Ein entscheidender Faktor für den Erfolg von Nachhilfe - ob stationär oder online - sei die Beziehung, das Vertrauensverhältnis zwischen Schüler und Lehrer. Hier habe Nachhilfe, die nur online stattfinde, Nachteile, sagt Kammerl: "Bei einer Skype-Verbindung können sich Schüler und Lehrer zwar sehen und hören, aber sie können sich nur schwer direkt in die Augen schauen, Mimik und Gestik sind nur eingeschränkt wahrnehmbar. Es bleibt immer bei einer gewissen Distanz." Ingo Kriebisch, Leiter des Referats Medienpädagogik am Landesinstitut für Lehrerbildung und Schulentwicklung der Stadt Hamburg, meint zwar auch, dass Online-Nachhilfe motivierend sein kann, allerdings sei bei dieser Lernform wohl "die Gefahr größer, dass sich der Schüler ablenken lässt und weniger konzentriert lernt, weil niemand neben ihm sitzt".

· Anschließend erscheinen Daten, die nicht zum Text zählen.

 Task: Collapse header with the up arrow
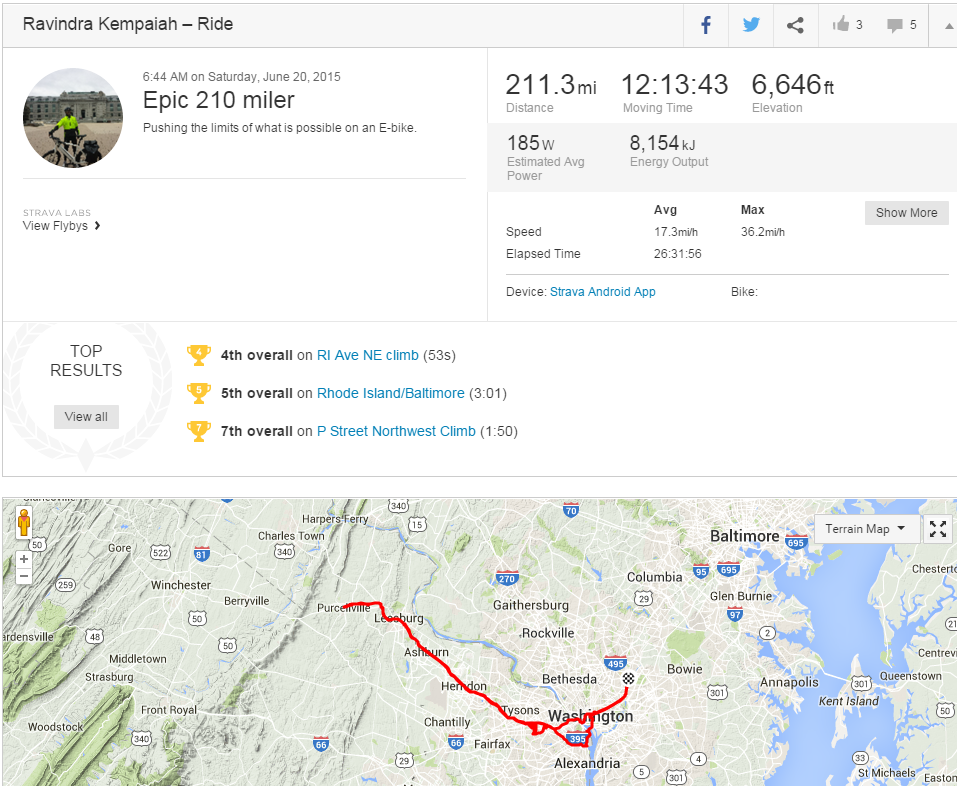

Bisher deuteten Studien darauf hin, dass sich die größten Erfolge durch sogenanntes Integriertes Lernen (Blended Learning) erzielen ließen, also durch eine Kombination aus stationärem und digitalem Lernen, sagen die beiden Experten. "Ich halte Online-Nachhilfe durchaus für sinnvoll, wenn sie genau auf die Bedürfnisse und das Leistungsniveau des Schülers abgestimmt ist. Aber ich würde sie nicht alleine, sondern nur in Kombination mit stationärer Nachhilfe empfehlen", sagt Rudolf Kammerl. Mark Sebastian Pütz, Leiter der Online-Nachhilfe beim Studienkreis, glaubt, dass auch bei Online-Nachhilfe allein ein Vertrauensverhältnis entstehen kann. "Es ist sicherlich eine gewisse Anlaufzeit nötig, aber nach einer Weile vergisst der Schüler die räumliche Trennung. Wenn man dem Unterricht dann zuhört, hat man den Eindruck, als säßen Schüler und Lehrer nebeneinander."